Why I support his campaign. by Van Bryant, II
(libertarian)
Tuesday, December 27, 2011
Were it a viable choice, my vote in 2012 would be cast for "none of the above."
Presently, that will not be a listed option on the ballot, neither is there a cohesive write-in movement for such. Not voting has even less of an impact: there will be a President, and there will be butts sitting in the Capitol Building, whether 99 or 1% of the electorate casts their vote.
Until this changes (and believe me, it needs to), I support Ron Paul and the libertarian movement. While I do not agree with all of their planks, at least the Paul campaign offers a true alternative for dealing with economic and societal realities. The other Republican and Democratic candidates are different prongs on Morton's Fork.
Simply put: the upcoming election amounts to two selections: more statism or less. Only Ron Paul offers the latter. I challenge my readers to look beyond the conservative and liberal catechisms, and consider the underlying application of statism itself. Has government-supported central banking stabilized the economy? Have bailouts and quantitative easing saved us from hardships? Have government grants and other involvements made industry more profitable and innovative? Have military interventions and foreign aid stabilized the world? Do you feel safer under the Patriot Act and other domestic security measures? Have domestic welfare programs made Americans more responsible with their money and more caring for their fellow man? Have labor laws made employment plentiful and workers more productive? Only Ron Paul has answered "no" to all of the questions above.
The statists on the right and left would rather you focus on what the government's powers of coercion are used for, and not the fact that such power has no place in civilized and modern society in the first place. Cloaked in saccharine appeals to "common sense," the statist in reality panders to the tyrant and the revanchist. All statist notions are predicated upon the belief that man would degenerate into savagery and wanton destruction without the oversight of others. Anyone who has spent ten minutes in a room alone can easily debunk that myth, yet the past century has been one of continuous state growth. The results speak for themselves.

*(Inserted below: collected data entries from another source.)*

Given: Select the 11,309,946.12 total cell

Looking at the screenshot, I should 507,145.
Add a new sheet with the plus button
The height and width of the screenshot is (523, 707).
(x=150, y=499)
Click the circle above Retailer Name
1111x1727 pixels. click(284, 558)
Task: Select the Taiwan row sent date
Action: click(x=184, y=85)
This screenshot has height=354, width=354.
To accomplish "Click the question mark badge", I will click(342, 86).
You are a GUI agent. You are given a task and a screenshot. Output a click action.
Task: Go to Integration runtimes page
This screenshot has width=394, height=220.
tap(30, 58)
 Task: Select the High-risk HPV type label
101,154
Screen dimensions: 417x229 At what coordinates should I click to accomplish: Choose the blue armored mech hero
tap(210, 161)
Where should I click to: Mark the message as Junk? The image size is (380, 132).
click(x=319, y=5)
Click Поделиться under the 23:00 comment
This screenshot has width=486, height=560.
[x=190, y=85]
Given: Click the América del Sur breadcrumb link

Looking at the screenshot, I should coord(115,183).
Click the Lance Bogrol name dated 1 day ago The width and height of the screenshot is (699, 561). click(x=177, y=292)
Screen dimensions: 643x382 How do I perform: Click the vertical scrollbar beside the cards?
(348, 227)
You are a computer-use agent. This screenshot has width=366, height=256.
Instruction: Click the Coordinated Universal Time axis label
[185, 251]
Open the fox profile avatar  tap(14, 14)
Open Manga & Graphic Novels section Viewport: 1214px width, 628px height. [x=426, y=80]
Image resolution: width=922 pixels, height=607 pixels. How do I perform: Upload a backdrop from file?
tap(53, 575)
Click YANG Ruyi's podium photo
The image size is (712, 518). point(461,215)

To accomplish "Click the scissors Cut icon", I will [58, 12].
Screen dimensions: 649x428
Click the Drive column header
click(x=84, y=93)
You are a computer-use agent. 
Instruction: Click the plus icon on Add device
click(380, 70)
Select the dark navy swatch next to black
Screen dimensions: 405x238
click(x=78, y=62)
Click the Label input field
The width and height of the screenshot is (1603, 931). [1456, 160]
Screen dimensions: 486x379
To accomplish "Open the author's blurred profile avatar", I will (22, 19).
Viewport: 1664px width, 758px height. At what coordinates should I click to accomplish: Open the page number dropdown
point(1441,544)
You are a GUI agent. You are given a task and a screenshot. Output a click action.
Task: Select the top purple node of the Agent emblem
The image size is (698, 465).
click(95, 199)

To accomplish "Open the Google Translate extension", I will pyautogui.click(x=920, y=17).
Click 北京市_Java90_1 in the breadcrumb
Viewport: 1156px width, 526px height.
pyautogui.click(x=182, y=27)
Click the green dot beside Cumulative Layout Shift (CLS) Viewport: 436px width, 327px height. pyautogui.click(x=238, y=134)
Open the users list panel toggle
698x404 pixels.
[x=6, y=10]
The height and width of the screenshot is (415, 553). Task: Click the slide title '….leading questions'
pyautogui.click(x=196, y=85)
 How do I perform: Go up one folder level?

The attacks on Ron Paul's campaign also smack of statism. The comparisons to Neville Chamberlain? What brought about Hitler's rise in the first place? The accusations of racism? That is a banal appeal to collectivist groupthink. Illegal aliens? Fences to keep people out inevitably lead to fences to keep people in. Drug laws? Hasn't, doesn't, will not work. Homosexual laws? In effect supports a second-class citizenry. Ask one hundred people what they think about these issues, and you will find more than one answer. The state, in the name of "fairness," takes one opinion (the majority votes cast at that particular moment) and snaps it to an absolute. How can human beings ever peacefully coexist in an environment that creates groups of "absolute haves" and "absolute have-nots?"
I am an anarchist who supports Ron Paul. I support the candidate's message of less state involvement in our lives, though I would much rather prefer the complete absence of state. I applaud the campaign, admire the efforts of his supporters, and will cast my vote for Dr. Paul in 2012: either as a Republican, an Independent, or write-in. Whether or not the doctor wins the presidency, I am optimistic that a growing number of people will become aware of the real, fundamental problem plaguing the country. End the fed, end the bailouts, end the welfare, end the warfare, end the divisiveness, end the lies, end the empire, end the state. Until government is removed from human interaction, we are totem-worshipping barbarians aping civility.